**** Dataset entries

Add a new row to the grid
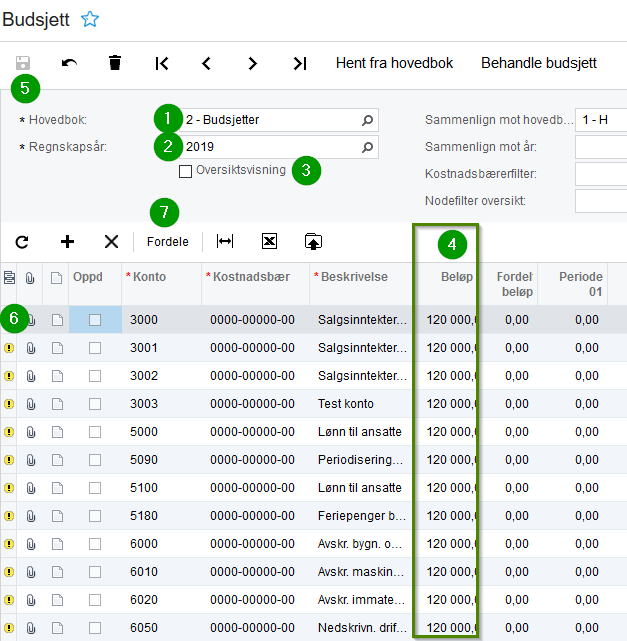The width and height of the screenshot is (627, 641). [x=67, y=241]
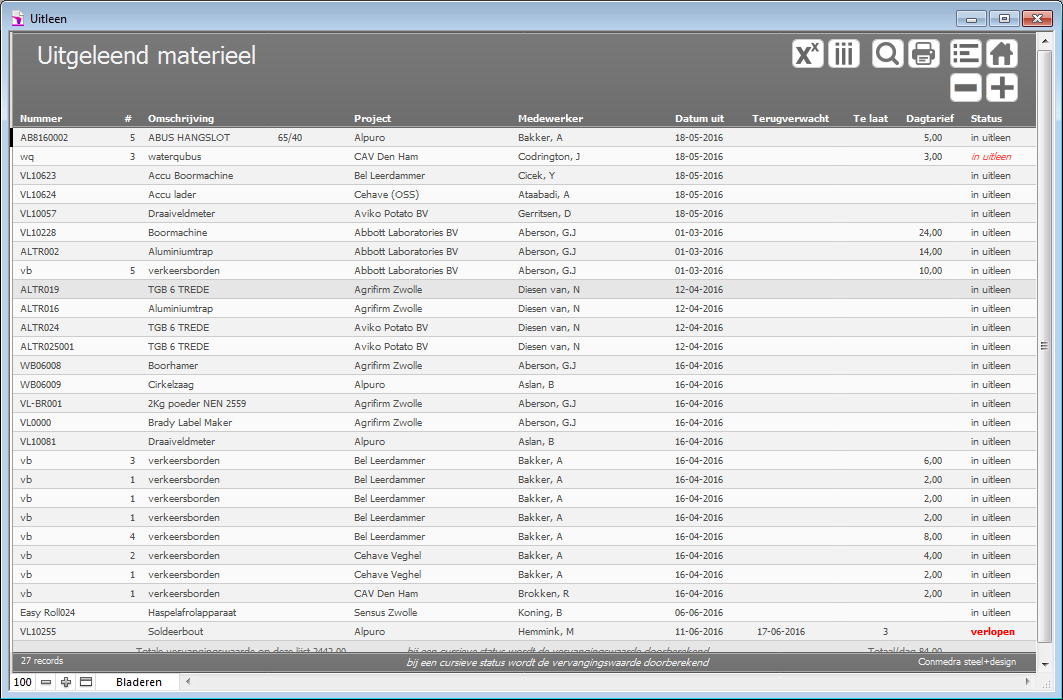Click the columns view icon

click(844, 54)
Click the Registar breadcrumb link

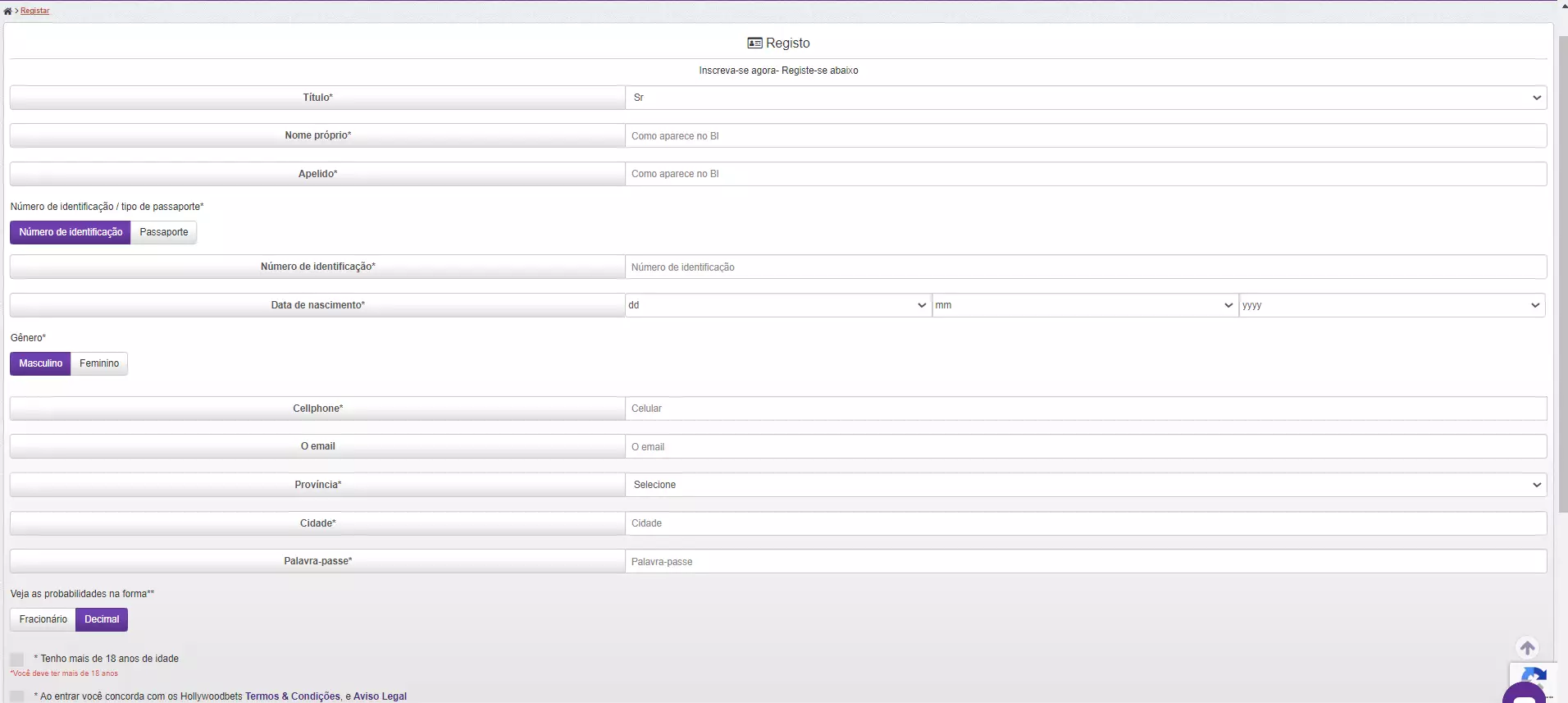(x=35, y=11)
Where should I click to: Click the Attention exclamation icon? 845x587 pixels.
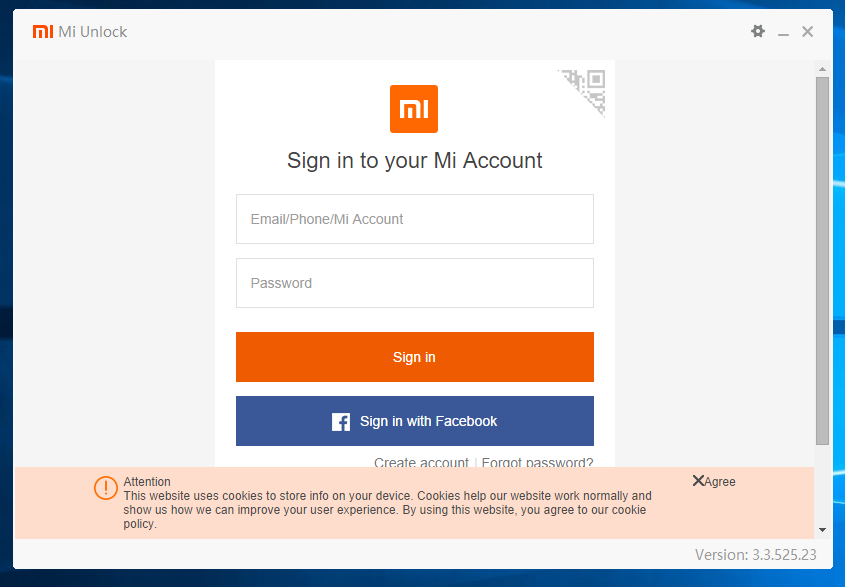(106, 488)
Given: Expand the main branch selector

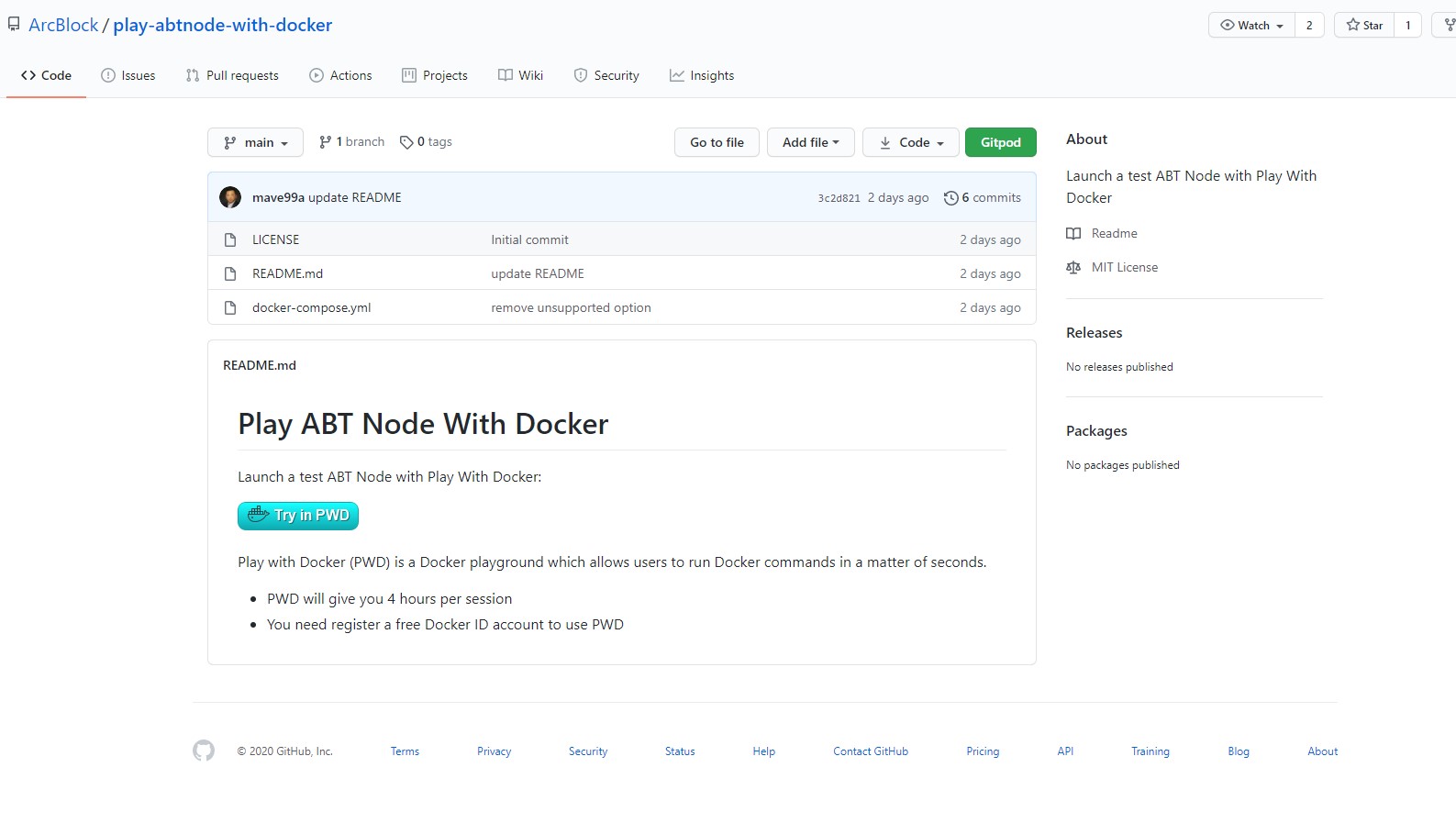Looking at the screenshot, I should point(256,143).
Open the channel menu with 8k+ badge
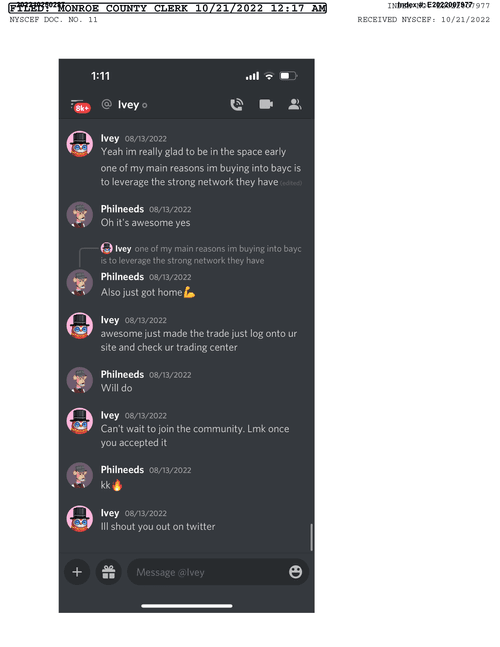Viewport: 500px width, 647px height. (80, 106)
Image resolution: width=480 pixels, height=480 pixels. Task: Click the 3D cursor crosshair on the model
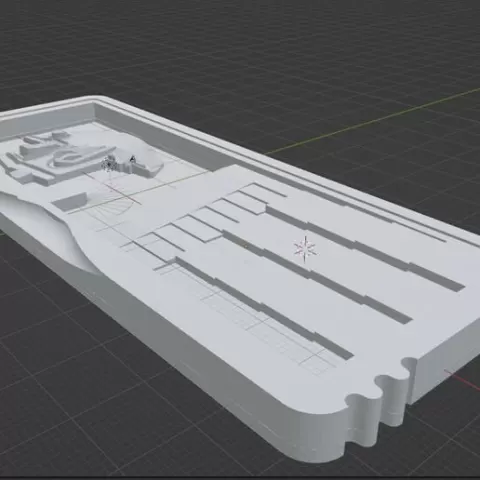(x=305, y=249)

********

Reproduce exactly and only the lines from the one with "Where should I" through the final line of the records above, inclusive. Pictures must be left out.

(Response):
Where should I click to: Click the Attention exclamation icon? 845x587 pixels.
(106, 488)
Given: Expand the main branch selector

Looking at the screenshot, I should point(256,143).
Open the channel menu with 8k+ badge
Viewport: 500px width, 647px height. (80, 106)
Image resolution: width=480 pixels, height=480 pixels. Task: Click the 3D cursor crosshair on the model
(x=305, y=249)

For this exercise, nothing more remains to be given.